Exercise objective —
Here the job is to print only the lines from the one containing "Given: Click the" to the end of the entries, both included, exactly as they stand, with pictures excluded.

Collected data
————

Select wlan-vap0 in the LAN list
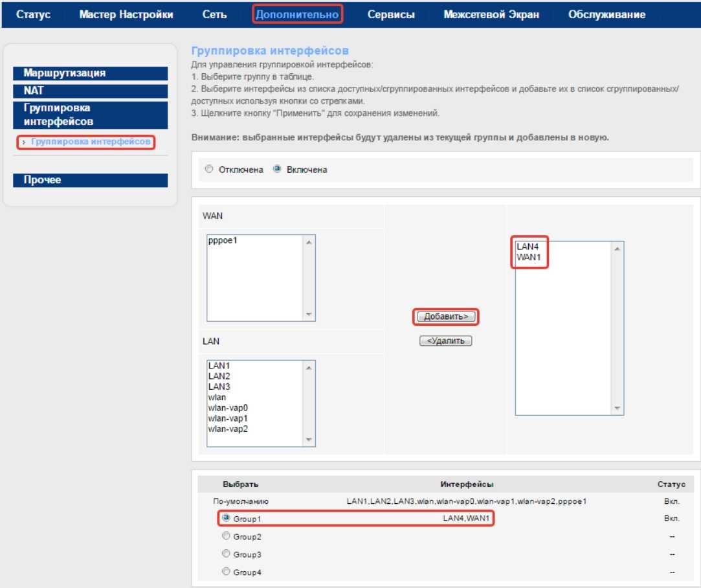point(228,408)
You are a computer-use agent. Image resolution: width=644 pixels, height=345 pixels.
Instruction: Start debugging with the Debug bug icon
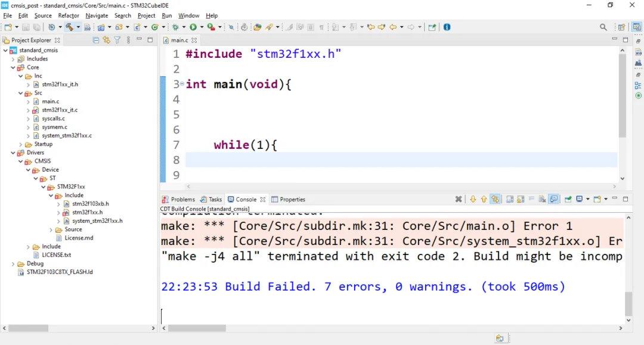pos(175,27)
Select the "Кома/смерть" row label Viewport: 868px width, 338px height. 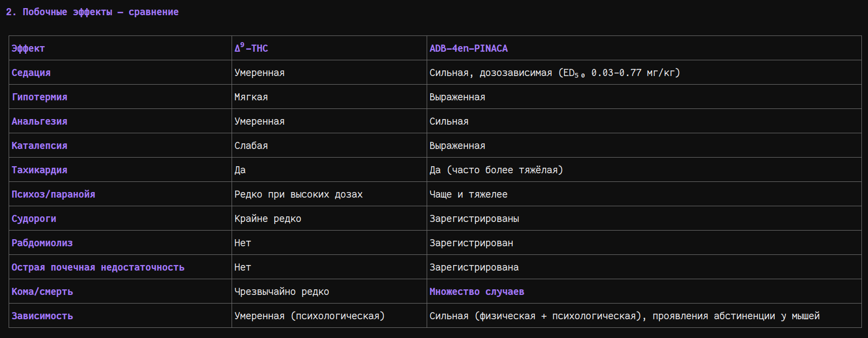(x=42, y=292)
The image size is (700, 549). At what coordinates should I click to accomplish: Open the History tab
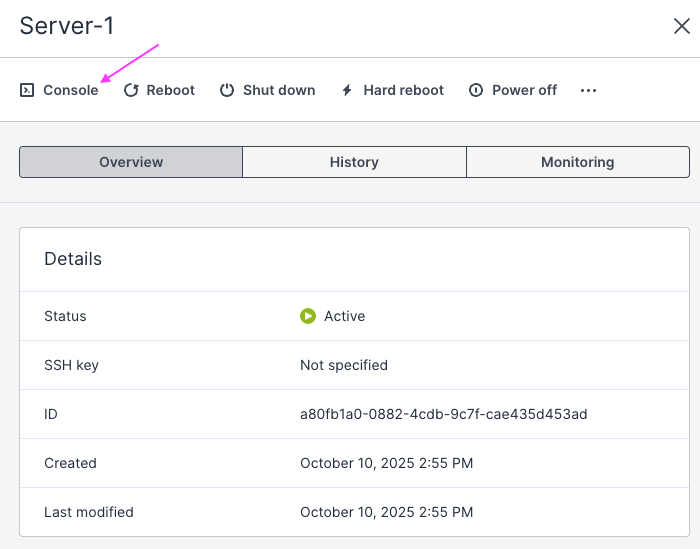[354, 162]
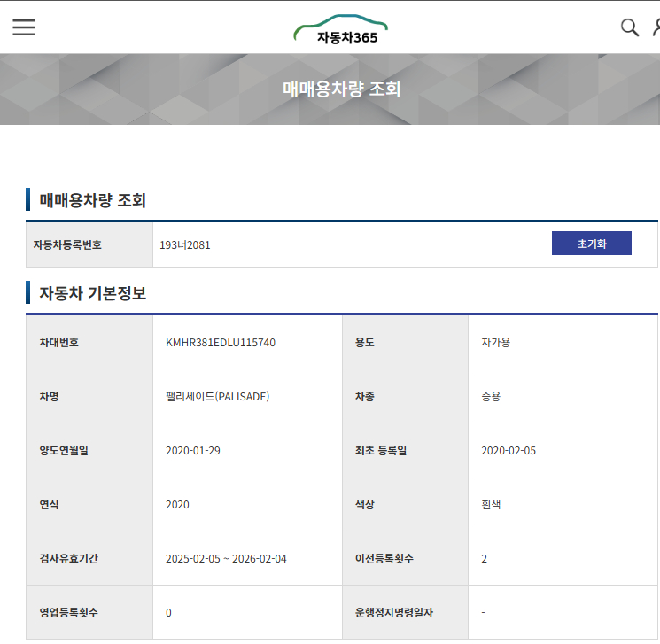Click the 운행정지명령일자 label cell

pyautogui.click(x=393, y=612)
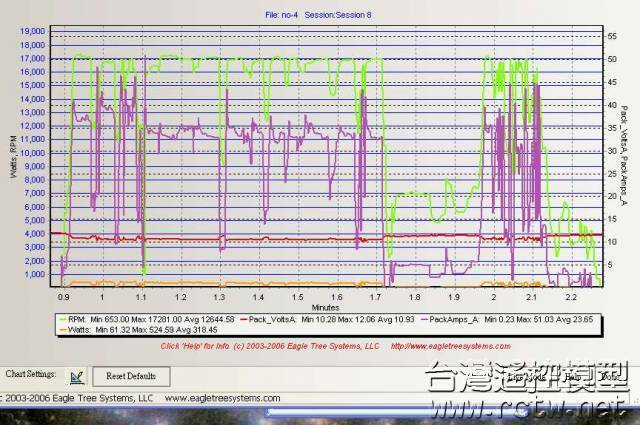Image resolution: width=640 pixels, height=425 pixels.
Task: Click the 19,000 value on left axis
Action: tap(32, 31)
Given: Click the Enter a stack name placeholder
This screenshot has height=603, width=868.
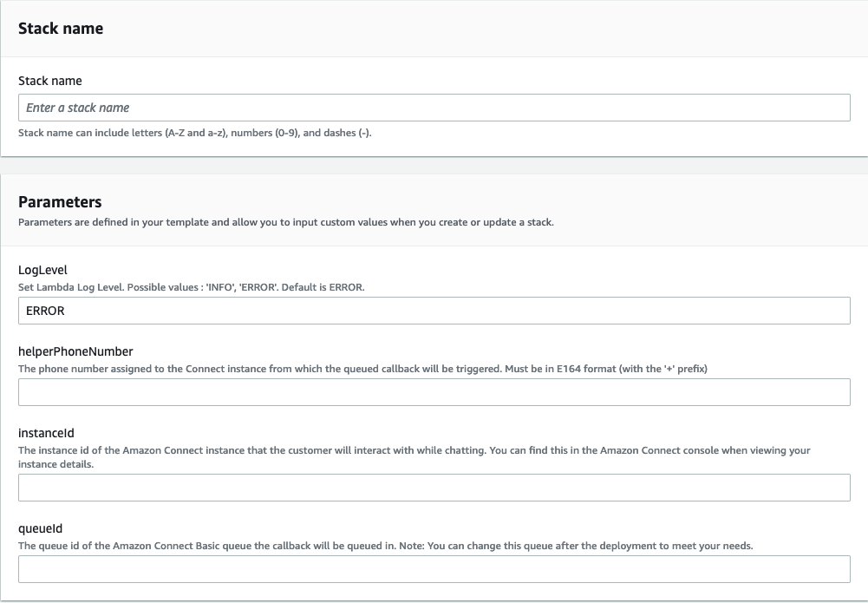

————

Solved exercise —
Given: Click the Enter a stack name placeholder
This screenshot has height=603, width=868.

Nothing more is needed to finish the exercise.